Мария Федоровна, потупясь, сделала императрице доклад о благополучном ходе своей первой беременности. Екатерина надела очки и велела невестке поддернуть юбки повыше:
– Ба! Что я вижу? Знакомые мне туфли.
– Туфли вашей прежней невестки мне как раз впору.
– Крохоборы… вокруг меня одни крохоборы!
Потемкин спросил: дала ли она денег Густаву?
– Конечно. Король тоже босяк хороший…
Девлет-Гирей, ободренный подарками от султана, собирал силы, турецкие и татарские, чтобы внезапно обрушиться на пределы Новой России, размять конницей слабые и разрозненные гарнизоны. Опять заполыхают пожары, с петлями на шеях потащат на продажу в Кафу растрепанных баб, детей малых, стыдливых девушек… О, боже! Сколько потеряла Русь людей своих за эти кромешные столетия? Миллионы. Потемкин присел к столу. В углу комнаты котятки пили молочко, их тонкие хвостики мелко вздрагивали. Светлейший снова обратился к жуткой статистике прошлого. Бывало и так, что караваны русских, украинцев и поляков двигались через ворота Ор-Капу (Перекоп) день за днем, ночь за ночью, и один иностранец даже спросил татар: «Скажите честно, остались ли еще люди в той стране, в которой вы, татары, сейчас побывали?..»
Григорий Александрович вытер впадину мертвого глаза, источавшего слезу, и стал писать. Он писал Суворову, он писал и Румянцеву, а в переводе на военный язык все его слова обозначали четкий и бодрый призыв: «Вперед!»

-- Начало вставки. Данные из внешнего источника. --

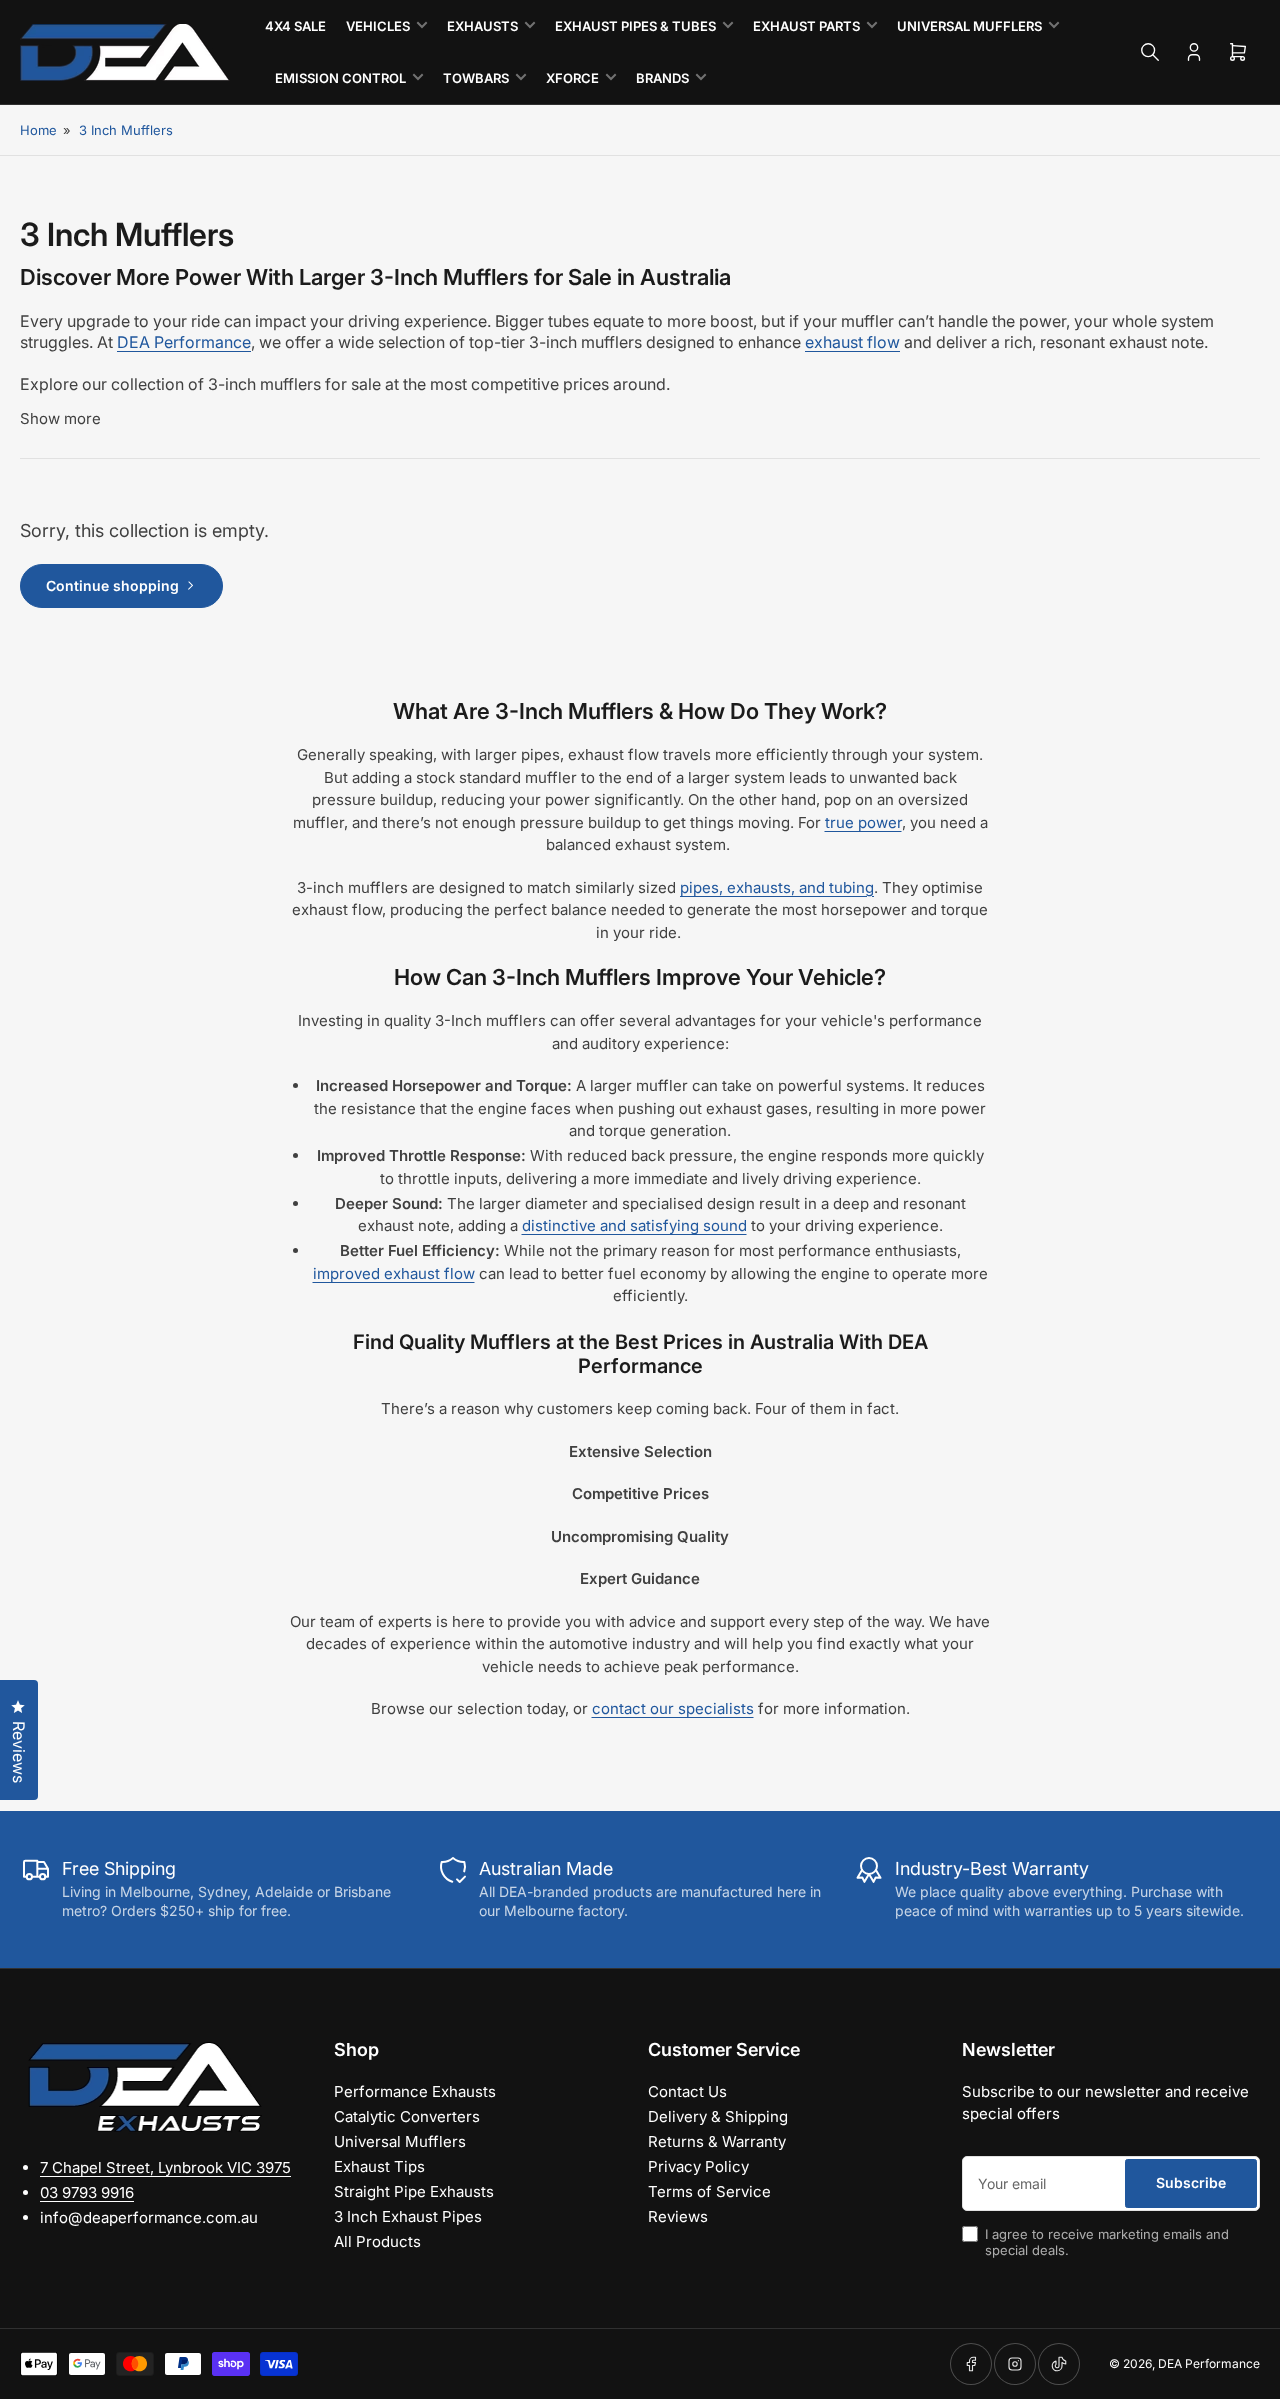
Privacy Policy (698, 2166)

Древняя сова, вырубленная генуэзцами из камня, все так же нелюдимо глядела с высоты ворот Ор-Капу в желтые ногайские степи. Суворов настегнул коня, вступившего на мост, связующий степи со зловредным ханством. Пожилой янычар без порток, в одной рубахе, поднял ружье, целясь… Шпагой его – раз!
– Вперед, чудо-богатыри… не отставай, ребятки!
За ним сухо и дробно, будто камни, попавшие в молотилку, громыхали устои моста, через который потоком вливалась в Крым прославленная в боях конница, двигалась, торча штыками, неутомимая пехота. За армянскими деревнями, зловонными от множества замоченных кож, Суворов собрал офицеров:
– Стараться нам бить противника не столько оружием, сколько маневром искусным, дабы войны не учалось во гневе…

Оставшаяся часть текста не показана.